Not thriving: my salvia purchases from High Country Gardens. I’m really disappointed with these starts. They had weak stems, and the one sign of green from the Salvia jurisicii ‘Blue’ fell off; and the leaves of the Salvia dorrii ‘Desert Purple Sage’ have dried off one by one. I am giving them one more week under lights before I request a refund from HCG.

This past Saturday I sated my lust for new plant life by heading off to Strong’s Nursery to pick out some new and interesting specimens. They had a new batch of salvia greggii Nuevo Leon, boasting some of the most neon purple-blue flowers I’ve ever seen. These are more vibrant than the standard salvia greggii violet and purple pastel specimens I currently have in the garden. However, with Nuevo Leon, the leaves are more lanceolate, have a milder scent, and the flowers are much smaller. I hope that it will at least be just as floriferous.

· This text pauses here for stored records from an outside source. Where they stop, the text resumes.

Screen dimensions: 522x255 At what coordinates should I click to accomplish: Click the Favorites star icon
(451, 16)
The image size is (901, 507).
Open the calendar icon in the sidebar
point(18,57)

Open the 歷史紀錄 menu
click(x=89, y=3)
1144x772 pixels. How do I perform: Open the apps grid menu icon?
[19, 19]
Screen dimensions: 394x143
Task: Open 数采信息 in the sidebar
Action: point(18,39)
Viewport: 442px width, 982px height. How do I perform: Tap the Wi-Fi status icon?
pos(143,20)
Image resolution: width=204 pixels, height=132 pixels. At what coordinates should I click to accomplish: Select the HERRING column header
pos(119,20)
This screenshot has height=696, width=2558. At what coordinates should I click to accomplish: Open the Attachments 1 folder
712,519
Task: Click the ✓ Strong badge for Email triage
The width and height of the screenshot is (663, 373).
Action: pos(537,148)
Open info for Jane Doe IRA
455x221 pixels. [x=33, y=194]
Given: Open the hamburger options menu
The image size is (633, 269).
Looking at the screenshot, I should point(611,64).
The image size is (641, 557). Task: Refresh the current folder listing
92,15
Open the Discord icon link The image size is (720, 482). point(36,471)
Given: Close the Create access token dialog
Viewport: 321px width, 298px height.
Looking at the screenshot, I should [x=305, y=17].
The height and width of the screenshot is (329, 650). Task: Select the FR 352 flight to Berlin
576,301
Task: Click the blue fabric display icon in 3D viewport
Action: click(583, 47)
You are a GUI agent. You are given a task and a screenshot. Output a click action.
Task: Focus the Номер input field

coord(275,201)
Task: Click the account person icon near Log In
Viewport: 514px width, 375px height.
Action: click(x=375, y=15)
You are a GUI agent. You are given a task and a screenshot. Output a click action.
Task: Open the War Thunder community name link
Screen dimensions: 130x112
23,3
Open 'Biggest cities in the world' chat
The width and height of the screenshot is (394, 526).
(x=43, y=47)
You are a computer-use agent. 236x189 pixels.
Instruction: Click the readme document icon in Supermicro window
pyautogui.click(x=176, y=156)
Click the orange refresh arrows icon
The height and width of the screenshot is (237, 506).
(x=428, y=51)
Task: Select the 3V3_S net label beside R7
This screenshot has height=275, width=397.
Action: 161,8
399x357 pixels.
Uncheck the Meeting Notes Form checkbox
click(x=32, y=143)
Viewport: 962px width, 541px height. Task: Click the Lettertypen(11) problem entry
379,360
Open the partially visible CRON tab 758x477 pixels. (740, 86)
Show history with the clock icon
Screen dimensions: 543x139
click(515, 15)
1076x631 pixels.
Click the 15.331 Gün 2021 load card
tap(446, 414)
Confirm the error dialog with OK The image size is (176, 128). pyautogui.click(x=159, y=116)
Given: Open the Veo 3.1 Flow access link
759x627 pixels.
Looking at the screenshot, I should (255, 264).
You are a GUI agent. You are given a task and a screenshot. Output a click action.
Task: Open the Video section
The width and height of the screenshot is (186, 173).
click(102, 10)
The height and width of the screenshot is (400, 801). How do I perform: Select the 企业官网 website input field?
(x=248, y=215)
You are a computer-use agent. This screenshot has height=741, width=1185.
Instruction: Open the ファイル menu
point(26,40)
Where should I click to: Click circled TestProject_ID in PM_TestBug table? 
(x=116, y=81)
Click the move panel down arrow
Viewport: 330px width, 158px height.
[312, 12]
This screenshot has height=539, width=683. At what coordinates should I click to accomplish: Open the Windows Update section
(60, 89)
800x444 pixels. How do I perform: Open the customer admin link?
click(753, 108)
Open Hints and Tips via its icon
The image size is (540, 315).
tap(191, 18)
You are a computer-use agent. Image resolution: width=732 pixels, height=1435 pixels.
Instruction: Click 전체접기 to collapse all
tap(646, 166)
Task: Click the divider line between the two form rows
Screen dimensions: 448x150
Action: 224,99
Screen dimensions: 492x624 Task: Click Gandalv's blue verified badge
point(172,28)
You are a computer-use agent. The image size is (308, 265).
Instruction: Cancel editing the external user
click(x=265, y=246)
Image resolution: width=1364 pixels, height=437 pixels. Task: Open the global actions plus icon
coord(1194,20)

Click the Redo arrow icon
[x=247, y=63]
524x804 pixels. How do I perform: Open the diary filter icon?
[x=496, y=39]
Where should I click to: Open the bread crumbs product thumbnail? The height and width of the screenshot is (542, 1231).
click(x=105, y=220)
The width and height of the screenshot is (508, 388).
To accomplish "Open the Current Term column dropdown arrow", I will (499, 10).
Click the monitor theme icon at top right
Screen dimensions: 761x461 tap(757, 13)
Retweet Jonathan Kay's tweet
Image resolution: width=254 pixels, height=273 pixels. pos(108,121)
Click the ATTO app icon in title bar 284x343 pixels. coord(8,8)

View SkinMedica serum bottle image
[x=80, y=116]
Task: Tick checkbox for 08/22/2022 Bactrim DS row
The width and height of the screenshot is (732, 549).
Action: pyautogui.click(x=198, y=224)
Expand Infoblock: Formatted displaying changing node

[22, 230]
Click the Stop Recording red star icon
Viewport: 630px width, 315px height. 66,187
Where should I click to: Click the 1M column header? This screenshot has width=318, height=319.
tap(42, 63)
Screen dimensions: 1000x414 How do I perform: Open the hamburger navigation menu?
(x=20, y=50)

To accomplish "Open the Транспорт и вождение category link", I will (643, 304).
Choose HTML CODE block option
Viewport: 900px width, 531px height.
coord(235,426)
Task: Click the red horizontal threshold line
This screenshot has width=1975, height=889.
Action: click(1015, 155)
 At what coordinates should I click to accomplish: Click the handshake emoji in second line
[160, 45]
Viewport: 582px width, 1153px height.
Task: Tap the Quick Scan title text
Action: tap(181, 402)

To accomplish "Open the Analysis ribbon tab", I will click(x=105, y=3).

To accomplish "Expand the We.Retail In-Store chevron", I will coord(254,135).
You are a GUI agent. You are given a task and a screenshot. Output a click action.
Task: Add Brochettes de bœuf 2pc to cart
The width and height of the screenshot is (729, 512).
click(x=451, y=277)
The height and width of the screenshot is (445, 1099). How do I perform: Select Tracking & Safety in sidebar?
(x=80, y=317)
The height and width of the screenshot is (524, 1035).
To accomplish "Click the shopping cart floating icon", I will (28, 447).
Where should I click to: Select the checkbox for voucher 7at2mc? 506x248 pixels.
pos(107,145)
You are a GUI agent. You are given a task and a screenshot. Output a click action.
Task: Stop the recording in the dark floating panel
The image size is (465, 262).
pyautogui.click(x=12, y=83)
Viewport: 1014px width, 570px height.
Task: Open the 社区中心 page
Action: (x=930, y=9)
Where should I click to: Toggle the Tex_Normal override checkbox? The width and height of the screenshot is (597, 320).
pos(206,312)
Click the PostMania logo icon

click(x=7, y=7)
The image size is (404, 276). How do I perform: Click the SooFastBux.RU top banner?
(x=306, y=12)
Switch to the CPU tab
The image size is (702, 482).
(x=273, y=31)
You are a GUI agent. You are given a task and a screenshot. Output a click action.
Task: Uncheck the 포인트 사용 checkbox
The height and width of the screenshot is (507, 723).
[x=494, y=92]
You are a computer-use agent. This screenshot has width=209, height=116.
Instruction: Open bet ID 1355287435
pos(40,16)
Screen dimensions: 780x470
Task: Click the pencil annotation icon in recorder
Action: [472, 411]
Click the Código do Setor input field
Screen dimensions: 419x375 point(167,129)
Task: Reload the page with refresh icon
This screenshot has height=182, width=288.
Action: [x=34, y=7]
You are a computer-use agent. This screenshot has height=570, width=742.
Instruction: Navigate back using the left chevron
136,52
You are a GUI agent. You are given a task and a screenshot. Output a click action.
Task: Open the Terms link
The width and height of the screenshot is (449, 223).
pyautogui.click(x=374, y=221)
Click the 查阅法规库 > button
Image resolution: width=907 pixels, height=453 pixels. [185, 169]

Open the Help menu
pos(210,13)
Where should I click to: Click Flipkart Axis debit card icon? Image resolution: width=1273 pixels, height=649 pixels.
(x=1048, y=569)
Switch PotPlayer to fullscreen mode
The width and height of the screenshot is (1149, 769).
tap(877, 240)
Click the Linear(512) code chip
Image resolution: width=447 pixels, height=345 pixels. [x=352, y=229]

3/27/2012 March New Plants (2)

Cuban Gold duranta and 2 pots of Tequila Sunrise Variegated coreopsis also went into our cart. I was attracted to the bright yellow foliage of the duranta which grows to about 2 feet high. This may be a good plant to position in the sunnier end of the front shade bed; though I worry that it might blend in too much with the hakonechloa and the coleus I intend to plant in that bed. The variegated coreopsis was a surprise; this was the first time we found a coreopsis with variegated leaves. We’re excited to have this plant join our gardens and are now searching for a spot to plant them in.

3/27/2012 March New Plants (3)

We also picked up two Texas Gold columbines for the front yard shade bed. After the spectacular flower show our Origami Red and White gave us, we can’t wait to see this columbine produce its own show. I must remember to give it plenty of water for this first year planting. We also add two red verbenas to the front yard flower bed to compliment our red/white tulip and azalea show going strong right now. Must water, must water, must water!

3/27/2012 March New Plants (4) 3/27/2012 March New Plants (5) 3/27/2012 March New Plants (6) 3/27/2012 March New Plants (7)

Sunday afterwards, we dropped by North Haven Gardens in search of new plants. However, all we came away with were herbs: golden sage, mexican marigold, dwarf curry mini, and lavender Kew Red.

3/27/2012 March New Plants (1)

The first Midnight Blue bloom for this year appeared this week, followed by what I am sure will be a cascade of rose blooms. The first thing to observe is how large and vibrant these cool weather blooms will be.